Speaking in Wavelet Domain: A Simple and Efficient Approach to Speed up Speech Diffusion Model
Xiangyu Zhang, Daijiao Liu, Hexin Liu, Qiquan Zhang, Hanyu Meng, Leibny Paola Garcia, Eng Siong Chng, Lina Yao
TL;DR
The paper tackles the slow training and inference costs of speech diffusion models by shifting the generative target to the wavelet domain. By applying a Discrete Wavelet Transform (CDF 5/3) to obtain $c_A$ and $c_D$ and training on the concatenated $y=[c_A;c_D]$, the approach halves data length and memory while maintaining or improving speech quality. It demonstrates effectiveness on both synthesis and enhancement tasks (DiffWave and CDiffuSE) and introduces a Low-frequency Enhancer and a Multi-Level Wavelet Accelerator to push speedups beyond 5× with modest quality changes. This wavelet-centric, front-end strategy offers a practical, model-agnostic path to faster, scalable diffusion-based speech systems and highlights task-dependent wavelet choices for optimal results.
Abstract
Recently, Denoising Diffusion Probabilistic Models (DDPMs) have attained leading performances across a diverse range of generative tasks. However, in the field of speech synthesis, although DDPMs exhibit impressive performance, their long training duration and substantial inference costs hinder practical deployment.

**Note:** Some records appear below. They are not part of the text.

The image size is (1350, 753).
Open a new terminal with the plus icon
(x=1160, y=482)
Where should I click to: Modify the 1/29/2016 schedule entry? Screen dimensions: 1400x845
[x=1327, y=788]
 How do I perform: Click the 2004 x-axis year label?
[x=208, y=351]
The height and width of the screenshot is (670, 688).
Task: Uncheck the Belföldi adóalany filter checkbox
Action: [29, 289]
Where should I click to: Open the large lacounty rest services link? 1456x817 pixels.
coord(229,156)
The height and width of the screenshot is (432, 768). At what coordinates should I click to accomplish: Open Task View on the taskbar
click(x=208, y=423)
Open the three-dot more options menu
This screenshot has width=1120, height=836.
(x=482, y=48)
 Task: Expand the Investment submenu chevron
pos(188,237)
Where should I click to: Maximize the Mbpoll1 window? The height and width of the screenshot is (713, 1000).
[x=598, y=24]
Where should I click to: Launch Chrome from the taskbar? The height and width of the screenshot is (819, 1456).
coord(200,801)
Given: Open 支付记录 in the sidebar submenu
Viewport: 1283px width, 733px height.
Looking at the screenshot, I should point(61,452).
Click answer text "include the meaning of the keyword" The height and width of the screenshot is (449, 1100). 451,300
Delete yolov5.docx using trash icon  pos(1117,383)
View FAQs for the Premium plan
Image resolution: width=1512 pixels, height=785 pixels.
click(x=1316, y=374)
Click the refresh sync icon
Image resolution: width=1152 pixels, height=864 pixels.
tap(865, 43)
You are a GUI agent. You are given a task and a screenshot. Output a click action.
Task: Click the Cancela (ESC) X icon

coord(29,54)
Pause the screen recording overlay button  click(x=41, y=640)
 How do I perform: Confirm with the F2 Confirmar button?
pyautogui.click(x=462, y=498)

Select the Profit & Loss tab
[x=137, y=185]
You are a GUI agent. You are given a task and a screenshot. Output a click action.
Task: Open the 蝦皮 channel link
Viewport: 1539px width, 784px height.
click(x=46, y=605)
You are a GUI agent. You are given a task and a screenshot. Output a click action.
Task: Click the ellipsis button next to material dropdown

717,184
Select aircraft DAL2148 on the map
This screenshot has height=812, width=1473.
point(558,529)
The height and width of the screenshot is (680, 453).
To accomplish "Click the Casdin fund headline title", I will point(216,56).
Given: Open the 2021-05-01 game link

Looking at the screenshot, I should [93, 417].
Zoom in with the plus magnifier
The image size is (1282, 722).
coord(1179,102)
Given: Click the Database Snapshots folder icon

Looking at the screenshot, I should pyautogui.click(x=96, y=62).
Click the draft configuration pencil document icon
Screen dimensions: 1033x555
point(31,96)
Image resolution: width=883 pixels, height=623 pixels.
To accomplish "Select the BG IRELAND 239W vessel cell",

Existing approaches primarily focus on enhancing inference speed, while approaches to accelerate training a key factor in the costs associated with adding or customizing voices often necessitate complex modifications to the model, compromising their universal applicability. To address the aforementioned challenges, we propose an inquiry: is it possible to enhance the training/inference speed and performance of DDPMs by modifying the speech signal itself? In this paper, we double the training and inference speed of Speech DDPMs by simply redirecting the generative target to the wavelet domain. This method not only achieves comparable or superior performance to the original model in speech synthesis tasks but also demonstrates its versatility. By investigating and utilizing different wavelet bases, our approach proves effective not just in speech synthesis, but also in speech enhancement.